Computer simulations of the MD11 models
by Steve Smith
First, I needed to get the geometry of the wind tunnel
test section and the geometry of the MD11 model into a form that the
computer simulation can use. I used a type of CAD program to create a
"surface panel" definition of the model and the wind tunnel. This took
me about 3 weeks. I actually needed to do this step six times, because
I wanted to simulate the model installation in the wind tunnel at three
different angles of attack, and there are two different model sizes.
Next, I ran a simulation of the flow through the
empty tunnel to ''calibrate'' it  to make sure the flow speed in the
test section was the same as the flow speed in free air. Results: I put
a flow sampling point in the test section model, and the velocity at this
point was 0.972 times the free stream velocity. Since lift and drag forces
are proportional to the square of the velocity, V2, I need to adjust the
forces inside the tunnel in my computer simulation by dividing by 0.946.
December 19, 1997
I sent off the three computer runs for the 4.7% scale model inside the
wind tunnel, at angles of attack of 0, 5, and 8 degrees.
December 22, 1997
I got two of the computer runs back today. The third one is still running.
I submitted the three runs for the 7.25% model.
December 23, 1997
I got two cases back today. Merry Christmas
December 29, 1997
The cray computer is down today for maintenance
January 2, 1998
I got the remaining two cases back. I submitted the last 3 cases, just
the basic MD11 model in free air at the same three angles of attack.
January 3, 1998
I got all the computer results back today.

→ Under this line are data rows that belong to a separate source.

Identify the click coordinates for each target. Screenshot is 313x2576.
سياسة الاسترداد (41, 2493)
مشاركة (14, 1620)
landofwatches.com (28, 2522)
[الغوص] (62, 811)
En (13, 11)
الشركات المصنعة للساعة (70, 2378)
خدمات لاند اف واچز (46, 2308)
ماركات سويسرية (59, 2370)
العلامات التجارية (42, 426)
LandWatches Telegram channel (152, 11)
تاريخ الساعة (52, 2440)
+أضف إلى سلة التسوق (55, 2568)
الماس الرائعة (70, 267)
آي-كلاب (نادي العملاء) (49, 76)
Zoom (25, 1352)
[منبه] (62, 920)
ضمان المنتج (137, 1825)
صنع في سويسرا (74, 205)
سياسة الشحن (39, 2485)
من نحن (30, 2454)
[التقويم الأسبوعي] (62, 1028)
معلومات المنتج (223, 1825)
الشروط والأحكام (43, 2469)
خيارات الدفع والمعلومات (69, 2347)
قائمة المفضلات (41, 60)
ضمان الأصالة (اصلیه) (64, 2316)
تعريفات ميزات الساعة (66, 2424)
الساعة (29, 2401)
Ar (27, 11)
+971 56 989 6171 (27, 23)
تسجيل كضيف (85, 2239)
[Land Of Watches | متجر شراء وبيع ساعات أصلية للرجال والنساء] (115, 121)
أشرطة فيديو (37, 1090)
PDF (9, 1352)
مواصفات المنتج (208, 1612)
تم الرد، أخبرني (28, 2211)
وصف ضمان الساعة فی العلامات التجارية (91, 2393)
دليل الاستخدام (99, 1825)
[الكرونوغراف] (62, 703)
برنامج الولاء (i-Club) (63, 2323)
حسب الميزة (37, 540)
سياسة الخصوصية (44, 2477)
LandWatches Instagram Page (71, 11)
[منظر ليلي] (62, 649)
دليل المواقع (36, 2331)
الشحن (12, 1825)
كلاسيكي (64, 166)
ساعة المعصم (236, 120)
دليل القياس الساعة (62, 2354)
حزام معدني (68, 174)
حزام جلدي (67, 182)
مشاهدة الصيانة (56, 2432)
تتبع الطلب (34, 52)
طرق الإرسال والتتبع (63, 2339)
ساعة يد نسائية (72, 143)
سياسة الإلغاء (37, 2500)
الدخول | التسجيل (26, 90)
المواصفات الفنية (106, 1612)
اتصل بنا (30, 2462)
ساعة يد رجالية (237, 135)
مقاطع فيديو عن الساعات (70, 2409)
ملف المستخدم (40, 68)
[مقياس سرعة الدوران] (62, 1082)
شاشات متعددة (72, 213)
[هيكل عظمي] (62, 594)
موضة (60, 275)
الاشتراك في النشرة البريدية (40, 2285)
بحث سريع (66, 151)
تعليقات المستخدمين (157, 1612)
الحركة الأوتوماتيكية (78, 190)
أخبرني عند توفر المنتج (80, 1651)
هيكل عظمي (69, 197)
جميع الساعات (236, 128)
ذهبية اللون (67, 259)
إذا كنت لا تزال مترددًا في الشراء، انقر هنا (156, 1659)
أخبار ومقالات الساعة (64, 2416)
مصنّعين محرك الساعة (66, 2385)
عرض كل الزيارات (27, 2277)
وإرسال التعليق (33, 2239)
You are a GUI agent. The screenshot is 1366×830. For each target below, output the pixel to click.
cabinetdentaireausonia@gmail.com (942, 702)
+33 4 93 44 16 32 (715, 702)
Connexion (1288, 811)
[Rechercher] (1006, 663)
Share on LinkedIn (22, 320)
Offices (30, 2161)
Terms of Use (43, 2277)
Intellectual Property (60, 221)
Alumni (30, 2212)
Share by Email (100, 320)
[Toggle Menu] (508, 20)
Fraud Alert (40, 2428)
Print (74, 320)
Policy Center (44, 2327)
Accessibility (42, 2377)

Determining the corrections to apply to the data
I made an Excel spreadsheet with all my computer
results of lift and drag coefficient. The first correction I did was to
adjust all the lift and drag coefficients from the models in the tunnel
for the empty tunnel calibration, by dividing by 0.946. Next, for each
angle of attack, I subtracted the result from the freeair computation
from the result in the tunnel, so I now have the ''deltalift'' and ''deltadrag''
caused by the wind tunnel at each angle of attack.
January 6, 1998
Today I used a curvefit routine to find the quadratic parabola that fits
through the three data points for each model at the three angles of attack.
I ended up with four parabolas, one each for the ''deltalift'' and ''deltadrag''
for the two models. I arranged to have the actual wind tunnel results
for the two models sent over to me from the wind tunnel data group. There
are actually mountains of data  I just got the data for the cruise configuration
(flaps retracted and elevators set for cruise) with the standard winglets.
I put these data into the Excel spreadsheet.
January 7, 1998
Today I actually applied the quadratic curvefits of my tunnel corrections
to the actual wind tunnel data. At each model angle of attack that was
tested, I just evaluate the quadratic equation for the deltalift and
deltadrag and add these to the lift and drag coefficients for the model.
After doing this for both models, I am ready to compare the lift and drag
characteristics of the two models again. Remember they should now be the
same if my corrections properly compensate for the wind tunnel effects.
Well, the results still show about 8% difference
in drag at the same lift. It looks like my corrections have compensated
for some of the differences, but not all. The 8% difference is really
big, considering that the models were basically the same, just different
size. There must be some more complicated effect that my computer model
doesn't account for. I'm going to have to think about this for a while.